Le crime dura de longues secondes, plusieurs minutes. Les yeux d’Innocenti se révulsaient, il ouvrait grand la bouche pour trouver de l’air. Puis il sombra.
Les ténèbres dans lesquelles Innocenti plongeait lentement s’irradièrent soudain. Une vive lumière blanche naquit du néant et chassa l’obscurité.
Ce fut la dernière chose qu’il vit.
David desserra ses mains et recula précipitamment. Lui aussi avait le souffle coupé.
Je l’ai tué.
Papa, je l’ai buté, ce salaud !
Il se remit à pleurer et resta de longues minutes, bras ballants, face à son crime.
— Tu l’as mérité, murmura-t-il au cadavre. Tu l’as mérité…
Les souvenirs affluèrent, violents et précis. David ferma les yeux.
Une belle fin d’après-midi. David se tient sur le perron de la maison, son père est dans le jardin.
— Papa, tu joues avec moi ?
C’est alors qu’une voiture grise stoppe devant le portail. C’est alors que surgit l’homme au manteau noir. Il s’introduit dans le jardin, comme s’il venait rendre une amicale visite.
Il sort de sa poche un petit pistolet. Le bruit est assourdissant, le père de David s’écroule, une balle en plein front. Tout va à une vitesse folle.
L’homme au manteau noir s’approche, pour vérifier que le père de David est bien mort. Puis il fixe longuement le garçon tétanisé au fond des yeux.
David se précipite vers l’assassin, lui donne des coups de pied, des coups de poing.
— Tu perds ton temps ! lui dit l’homme en rigolant.
Il a une voix très grave, un parfum très fort.
— Tu vas mourir toi aussi. C’est ton tour maintenant…

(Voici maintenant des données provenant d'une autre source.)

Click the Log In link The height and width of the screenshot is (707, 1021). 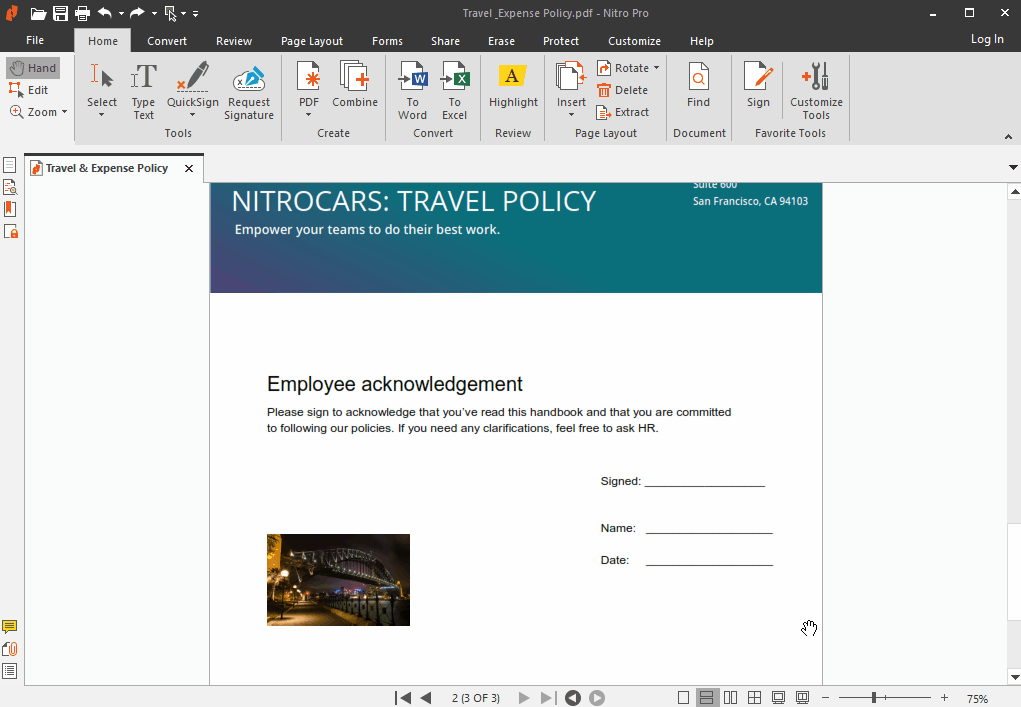point(987,39)
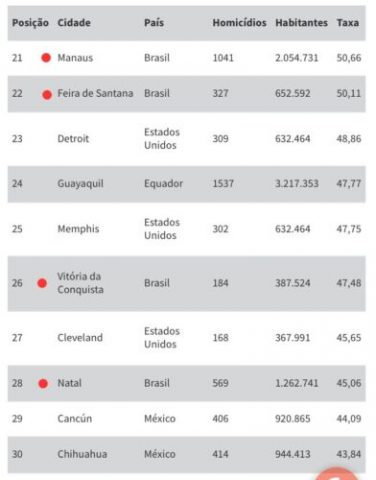Click the 50,66 rate value for Manaus
Viewport: 376px width, 480px height.
tap(349, 58)
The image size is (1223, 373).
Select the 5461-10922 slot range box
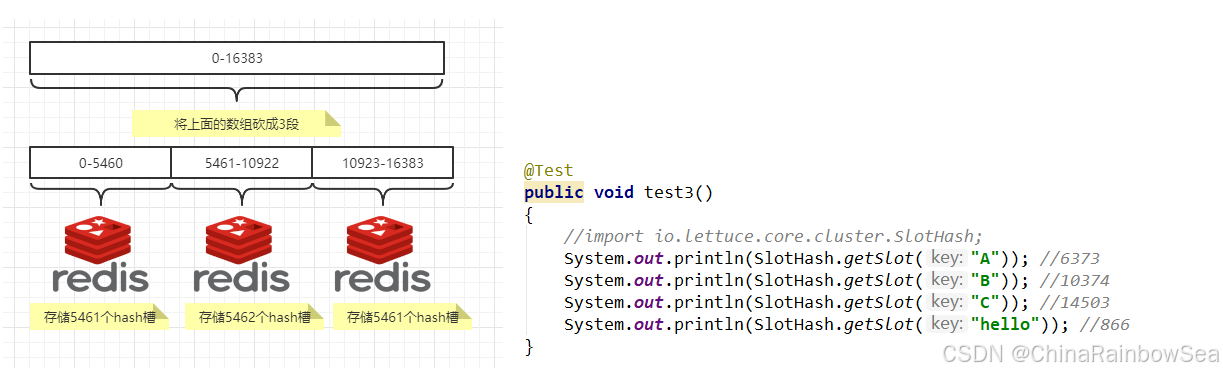pos(242,162)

Alors David s’enfuit. Il escalade la clôture, s’écorche la peau aux lames effilées d’un buisson d’aubépine. Malgré les sanglots, malgré la peur, il court à en perdre haleine jusqu’à la rivière toute proche. Parfois, il se retourne, pour voir si l’homme en noir l’a suivi.

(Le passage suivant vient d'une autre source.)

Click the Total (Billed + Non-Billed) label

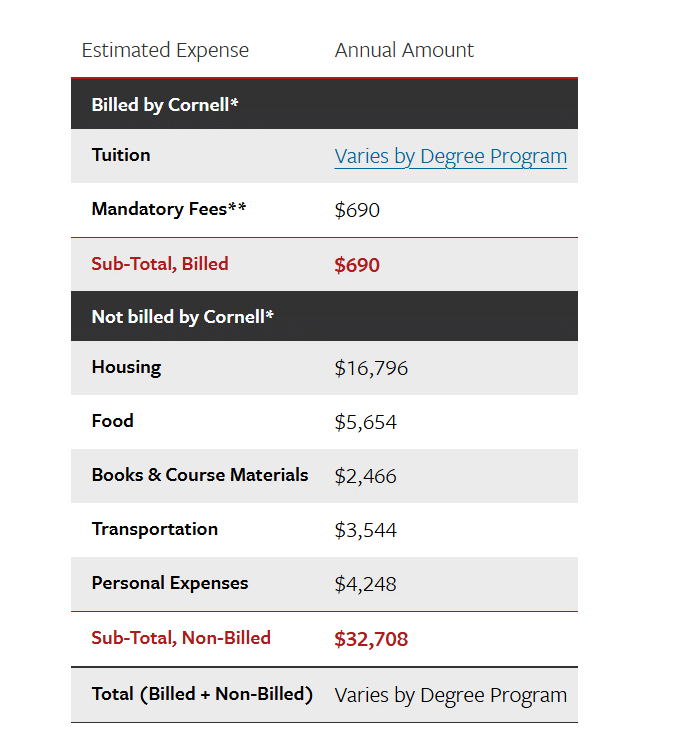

Il s’engage sur le vieux pont, décide de se réfugier en dessous. C’est là qu’il se cachait lorsqu’il jouait avec son père.
Il descend la berge escarpée, sa cheville se tord. La chute est brutale, il sent ses os se rompre.

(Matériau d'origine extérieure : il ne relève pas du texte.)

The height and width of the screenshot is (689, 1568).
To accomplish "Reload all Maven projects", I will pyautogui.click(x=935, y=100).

Lorsque David se réveille, il est dans une chambre d’hôpital. Il y restera près de quatre mois. Une vertèbre et les deux jambes fracturées.
Aux policiers qui viennent l’interroger, il raconte. L’homme en noir, le pistolet. L’enquête durera longtemps mais n’aboutira jamais…
David rouvrit les yeux sur l’effrayant cadavre. Il tenta de reprendre ses esprits.
Je viens de tuer un homme. Non, de l’assassiner .
Perpétuité.
Il observa le décor autour de lui, hagard. Il avait laissé des empreintes un peu partout, ils allaient retrouver sa trace… Sans parler de la jeune femme qui l’avait vu sortir de l’ascenseur. Et peut-être qu’un voisin avait entendu les bruits de lutte, les hurlements d’Innocenti ? Peut-être que les flics étaient déjà en route ?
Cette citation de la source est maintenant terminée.